Internally, horrific genocides like this were common to fight "great Russian Chauvinism", and exterminate their culture.
This was intentionally done for political reasons alongside various other genocides of "reactionary" peasants, as Lenin's private writings state
Aid from outside Russia was initially rejected. The American Relief Administration (ARA), which Herbert Hoover had formed to help the starvation of World War I, had offered assistance to Lenin in 1919, on condition that they have full say over the Russian railway network and hand out food impartially to all. Lenin refused this as interference in Russian internal affairs.[4]
...In Lenins's secret letter to the Politburo, Lenin explains that the famine provides an opportunity against the church.[20] The Harvard historian Richard Pipes argued that the famine was used politically as an excuse for the Bolshevik leadership to persecute the Orthodox Church, which held significant sway over much of the peasant populace.[21] Pipes also considers the possibility that Lenin actually welcomed the famine as it weakened the peasantry and prevented the peasants from resisting the Bolsheviks.[22]

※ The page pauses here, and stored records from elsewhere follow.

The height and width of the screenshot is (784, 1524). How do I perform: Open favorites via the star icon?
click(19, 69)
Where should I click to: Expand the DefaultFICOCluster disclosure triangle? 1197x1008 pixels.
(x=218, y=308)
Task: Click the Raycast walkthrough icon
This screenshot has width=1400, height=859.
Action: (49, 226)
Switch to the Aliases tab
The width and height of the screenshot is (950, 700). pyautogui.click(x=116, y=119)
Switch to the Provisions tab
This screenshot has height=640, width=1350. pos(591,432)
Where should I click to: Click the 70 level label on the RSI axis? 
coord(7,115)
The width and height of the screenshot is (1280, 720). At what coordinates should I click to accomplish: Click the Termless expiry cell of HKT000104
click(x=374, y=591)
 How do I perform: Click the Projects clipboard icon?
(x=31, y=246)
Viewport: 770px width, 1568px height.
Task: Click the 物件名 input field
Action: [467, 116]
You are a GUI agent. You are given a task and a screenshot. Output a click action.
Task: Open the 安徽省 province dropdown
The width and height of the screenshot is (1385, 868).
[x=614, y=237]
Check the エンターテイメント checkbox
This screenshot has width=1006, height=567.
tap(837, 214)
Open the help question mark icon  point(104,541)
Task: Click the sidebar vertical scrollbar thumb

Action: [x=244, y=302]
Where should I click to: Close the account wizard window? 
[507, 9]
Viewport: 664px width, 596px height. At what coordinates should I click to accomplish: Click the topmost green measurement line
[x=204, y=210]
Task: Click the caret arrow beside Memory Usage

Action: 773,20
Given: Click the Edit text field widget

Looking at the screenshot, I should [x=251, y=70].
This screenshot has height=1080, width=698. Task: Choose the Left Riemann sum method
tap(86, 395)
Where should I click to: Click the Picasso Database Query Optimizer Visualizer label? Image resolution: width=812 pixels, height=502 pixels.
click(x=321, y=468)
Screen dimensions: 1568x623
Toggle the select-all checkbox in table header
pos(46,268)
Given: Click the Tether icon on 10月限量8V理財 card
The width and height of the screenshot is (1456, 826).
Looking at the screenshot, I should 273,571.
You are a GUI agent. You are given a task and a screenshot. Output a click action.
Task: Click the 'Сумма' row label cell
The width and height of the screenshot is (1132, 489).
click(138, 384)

"The Russian Roots of Nazism: White Émigrés and the Making of National Socialism, 1917-1945" details how the European/Russian/Jewish ethnic conflict from the Soviet Unions revolt spilled over into Germany:
The significance of substantial White emigre influences on Hitler’s Weltanschauung has become more apparent since Brigitte Hamann convincingly argued in her 1996 work, Hitlers Wien: Lehrjahre eines Diktators (Hitler’s Vienna:Apprentice Years of a Dictator),that Hitler was not yet anti Semitic during his “hunger years” in Vienna from 1908 to 1913. He even defended the Jews in intense political arguments with those who denounced them.11 Hamann’s book refutes the earlier historical consensus which had contended that Hitler developed an acutely anti-Semitic world-view during his time in Vienna.12
Further indications of the relatively late development of Hitler’s far right political ideas exist. Hitler’s correspondence and private writings from World War I (1914–1918) lack anti-Semitic passages.13 Hitler’s comrades during World War I did not detect anti-Semitic views among his beliefs.14 Moreover, according to Aide-de-Camp Hans Mend, Hitler’s immediate commanding officer on the Western Front in World War I, Hitler occasionally praised Jews, and he exhibited socialist leanings. He often held “rabble-rousing speeches” in which he called himself a representative of the “class-conscious proletariat.” 15 Hitler only began to crystallize his virulent anti-Bolshevik, anti-Semitic Weltanschauung in Munich in late 1919 in the context of intercultural collaboration between alienated volkisch Germans and radical White emigres.
It seems clear if Russia not suffered regime change, that would have prevented the vacuum for Nazism rising, then no WW2 or Jewish Holocaust.
Because those "revolutionaries" clearly influenced Hitler's extremism as he cited the example of Russia as "the most terrible example of slavery" in the world:
Russia furnishes the most terrible example of such a slavery. In that country the Jew killed or starved thirty millions of the people, in a bout of savage fanaticism and partly by the employment of inhuman torture. And he did this so that a gang of Jewish literati and financial bandits should dominate over a great people.
Imagine leaders who pushed overthrowing Saddam, Gadaffi, Assad. Are they "innocent" of the rise of ISIS and all that bloodshed?
We don't even need to limit the focus to "the Jews", we can hold all regime change activists accountable regardless of background, the focus should be on preventing massacres rather than blaming collective groups.
But if we can't say "regime change in the Arab world had nothing to do with ISIS", why should the communist revolts of the early 1900's be viewed as "innocent"?